═══ Supplied material

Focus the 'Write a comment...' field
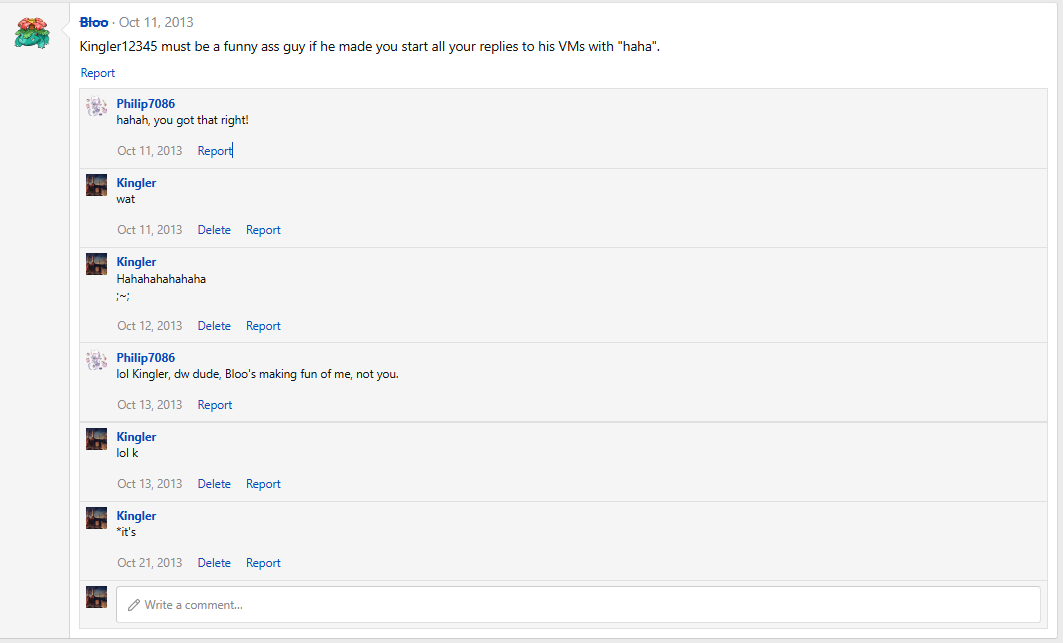The height and width of the screenshot is (643, 1063). pos(578,604)
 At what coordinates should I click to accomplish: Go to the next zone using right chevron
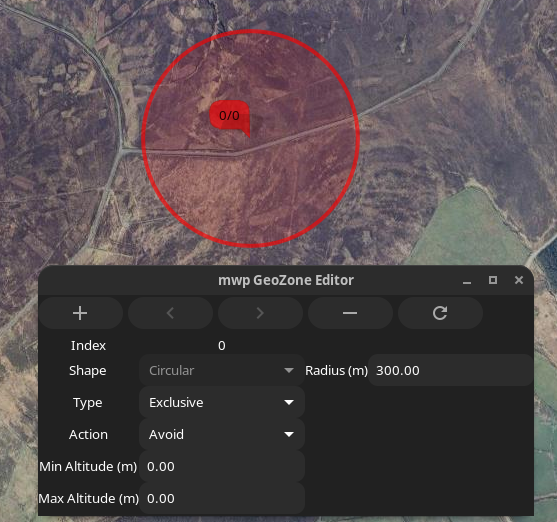pos(260,313)
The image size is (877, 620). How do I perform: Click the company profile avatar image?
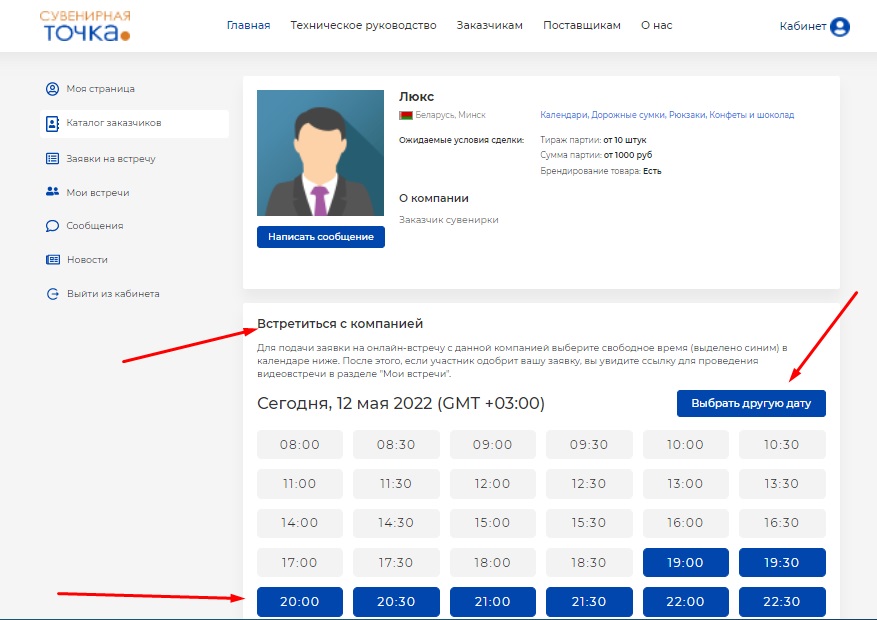(320, 153)
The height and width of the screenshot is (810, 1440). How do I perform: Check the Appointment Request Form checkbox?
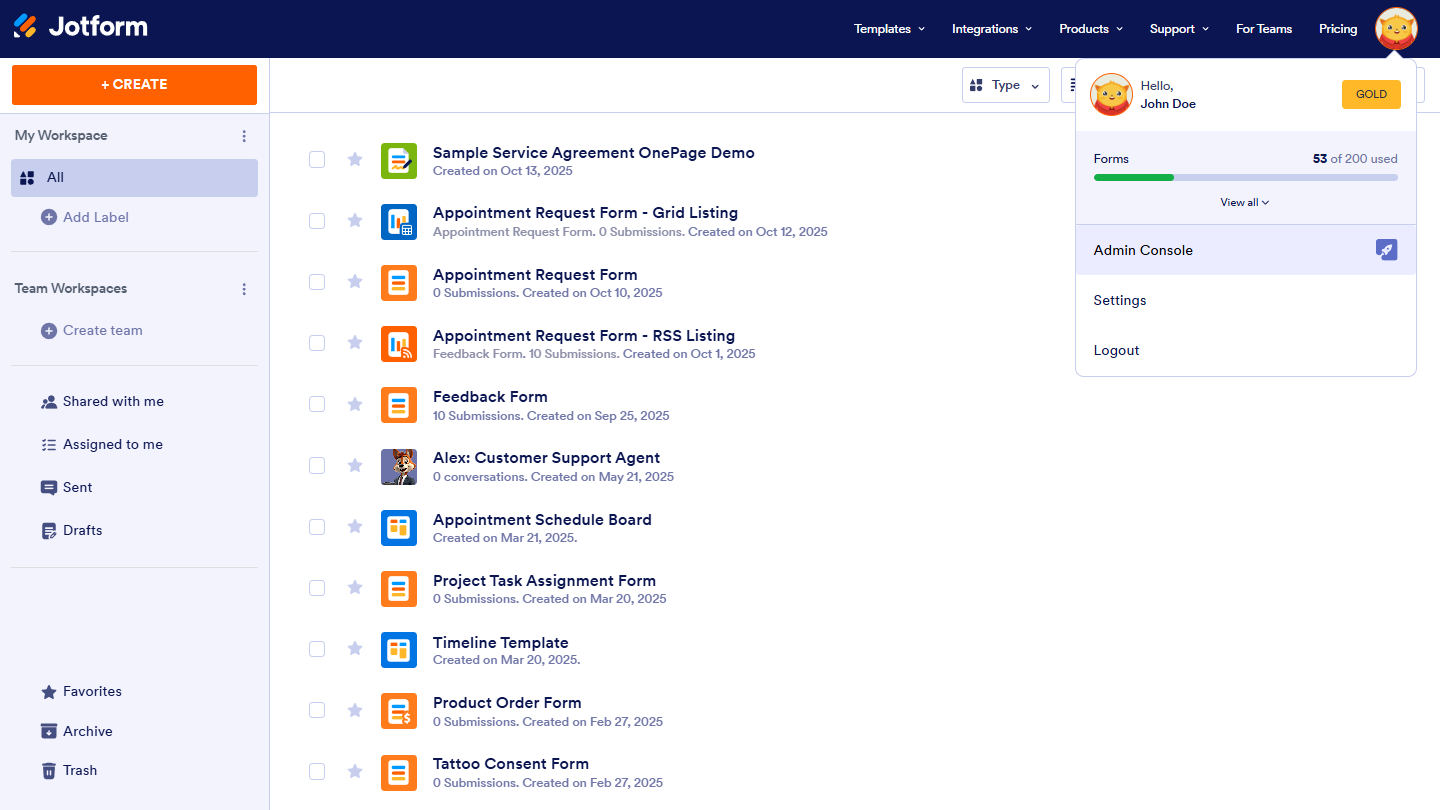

══════

* [What the task asks]:
Set out every record exactly, images excluded.

* [Response to this exercise]:
Focus the 'Write a comment...' field
The height and width of the screenshot is (643, 1063). pos(578,604)
 At what coordinates should I click to accomplish: Go to the next zone using right chevron
pos(260,313)
The image size is (877, 620). How do I perform: Click the company profile avatar image?
(320, 153)
The height and width of the screenshot is (810, 1440). How do I perform: Check the Appointment Request Form checkbox?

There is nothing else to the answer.